Records from a data source
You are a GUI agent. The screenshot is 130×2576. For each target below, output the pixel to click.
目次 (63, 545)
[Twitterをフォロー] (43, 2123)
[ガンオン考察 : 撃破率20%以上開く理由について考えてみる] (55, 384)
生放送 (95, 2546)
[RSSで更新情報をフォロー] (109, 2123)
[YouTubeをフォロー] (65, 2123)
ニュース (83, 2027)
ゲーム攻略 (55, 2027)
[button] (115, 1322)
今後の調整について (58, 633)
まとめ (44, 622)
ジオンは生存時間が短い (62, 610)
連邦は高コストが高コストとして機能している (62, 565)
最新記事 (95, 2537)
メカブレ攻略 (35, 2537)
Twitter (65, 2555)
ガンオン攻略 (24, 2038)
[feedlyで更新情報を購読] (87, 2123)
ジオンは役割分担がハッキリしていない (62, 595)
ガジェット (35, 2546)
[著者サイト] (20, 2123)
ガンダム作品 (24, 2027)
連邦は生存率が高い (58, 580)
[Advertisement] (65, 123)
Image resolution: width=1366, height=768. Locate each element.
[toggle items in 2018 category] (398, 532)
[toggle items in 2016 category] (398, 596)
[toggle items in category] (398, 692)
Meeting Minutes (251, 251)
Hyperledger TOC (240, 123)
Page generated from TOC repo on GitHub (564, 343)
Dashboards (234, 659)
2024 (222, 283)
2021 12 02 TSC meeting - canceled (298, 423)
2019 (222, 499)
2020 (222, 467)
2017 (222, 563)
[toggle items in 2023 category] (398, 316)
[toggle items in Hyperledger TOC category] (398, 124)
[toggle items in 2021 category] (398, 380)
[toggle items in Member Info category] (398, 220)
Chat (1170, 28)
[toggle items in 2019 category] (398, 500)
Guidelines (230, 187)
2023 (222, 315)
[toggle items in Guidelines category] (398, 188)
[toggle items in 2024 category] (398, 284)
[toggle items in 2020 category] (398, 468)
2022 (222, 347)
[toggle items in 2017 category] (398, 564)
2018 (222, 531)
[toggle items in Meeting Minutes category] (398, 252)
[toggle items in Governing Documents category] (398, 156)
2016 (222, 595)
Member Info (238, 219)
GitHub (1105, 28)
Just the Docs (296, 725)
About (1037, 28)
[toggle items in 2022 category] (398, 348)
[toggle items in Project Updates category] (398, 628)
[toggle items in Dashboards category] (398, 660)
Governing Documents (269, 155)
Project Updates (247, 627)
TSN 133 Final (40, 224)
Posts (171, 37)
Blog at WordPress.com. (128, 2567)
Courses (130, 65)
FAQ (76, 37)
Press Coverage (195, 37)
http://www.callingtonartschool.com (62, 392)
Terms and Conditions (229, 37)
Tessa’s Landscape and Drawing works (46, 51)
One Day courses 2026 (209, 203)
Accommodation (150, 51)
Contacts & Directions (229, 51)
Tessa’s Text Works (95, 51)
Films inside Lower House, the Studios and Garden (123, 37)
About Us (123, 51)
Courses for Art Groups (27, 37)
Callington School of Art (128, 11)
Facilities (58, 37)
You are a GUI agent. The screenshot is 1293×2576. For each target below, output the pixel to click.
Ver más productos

**Task details**
Having read the records, return each one exactly.

**Response**
You are a GUI agent. The screenshot is 130×2576. For each target below, output the pixel to click.
目次 (63, 545)
[Twitterをフォロー] (43, 2123)
[ガンオン考察 : 撃破率20%以上開く理由について考えてみる] (55, 384)
生放送 (95, 2546)
[RSSで更新情報をフォロー] (109, 2123)
[YouTubeをフォロー] (65, 2123)
ニュース (83, 2027)
ゲーム攻略 (55, 2027)
[button] (115, 1322)
今後の調整について (58, 633)
まとめ (44, 622)
ジオンは生存時間が短い (62, 610)
連邦は高コストが高コストとして機能している (62, 565)
最新記事 (95, 2537)
メカブレ攻略 (35, 2537)
Twitter (65, 2555)
ガンオン攻略 (24, 2038)
[feedlyで更新情報を購読] (87, 2123)
ジオンは役割分担がハッキリしていない (62, 595)
ガジェット (35, 2546)
[著者サイト] (20, 2123)
ガンダム作品 (24, 2027)
連邦は生存率が高い (58, 580)
[Advertisement] (65, 123)
Image resolution: width=1366, height=768. Locate each element.
[toggle items in 2018 category] (398, 532)
[toggle items in 2016 category] (398, 596)
[toggle items in category] (398, 692)
Meeting Minutes (251, 251)
Hyperledger TOC (240, 123)
Page generated from TOC repo on GitHub (564, 343)
Dashboards (234, 659)
2024 (222, 283)
2021 12 02 TSC meeting - canceled (298, 423)
2019 (222, 499)
2020 (222, 467)
2017 (222, 563)
[toggle items in 2023 category] (398, 316)
[toggle items in Hyperledger TOC category] (398, 124)
[toggle items in 2021 category] (398, 380)
[toggle items in Member Info category] (398, 220)
Chat (1170, 28)
[toggle items in 2019 category] (398, 500)
Guidelines (230, 187)
2023 (222, 315)
[toggle items in Guidelines category] (398, 188)
[toggle items in 2024 category] (398, 284)
[toggle items in 2020 category] (398, 468)
2022 (222, 347)
[toggle items in 2017 category] (398, 564)
2018 (222, 531)
[toggle items in Meeting Minutes category] (398, 252)
[toggle items in Governing Documents category] (398, 156)
2016 (222, 595)
Member Info (238, 219)
GitHub (1105, 28)
Just the Docs (296, 725)
About (1037, 28)
[toggle items in 2022 category] (398, 348)
[toggle items in Project Updates category] (398, 628)
[toggle items in Dashboards category] (398, 660)
Governing Documents (269, 155)
Project Updates (247, 627)
TSN 133 Final (40, 224)
Posts (171, 37)
Blog at WordPress.com. (128, 2567)
Courses (130, 65)
FAQ (76, 37)
Press Coverage (195, 37)
http://www.callingtonartschool.com (62, 392)
Terms and Conditions (229, 37)
Tessa’s Landscape and Drawing works (46, 51)
One Day courses 2026 (209, 203)
Accommodation (150, 51)
Contacts & Directions (229, 51)
Tessa’s Text Works (95, 51)
Films inside Lower House, the Studios and Garden (123, 37)
About Us (123, 51)
Courses for Art Groups (27, 37)
Callington School of Art (128, 11)
Facilities (58, 37)
You are a GUI agent. The screenshot is 1293×2576. For each target below, output the pixel to click.
Ver más productos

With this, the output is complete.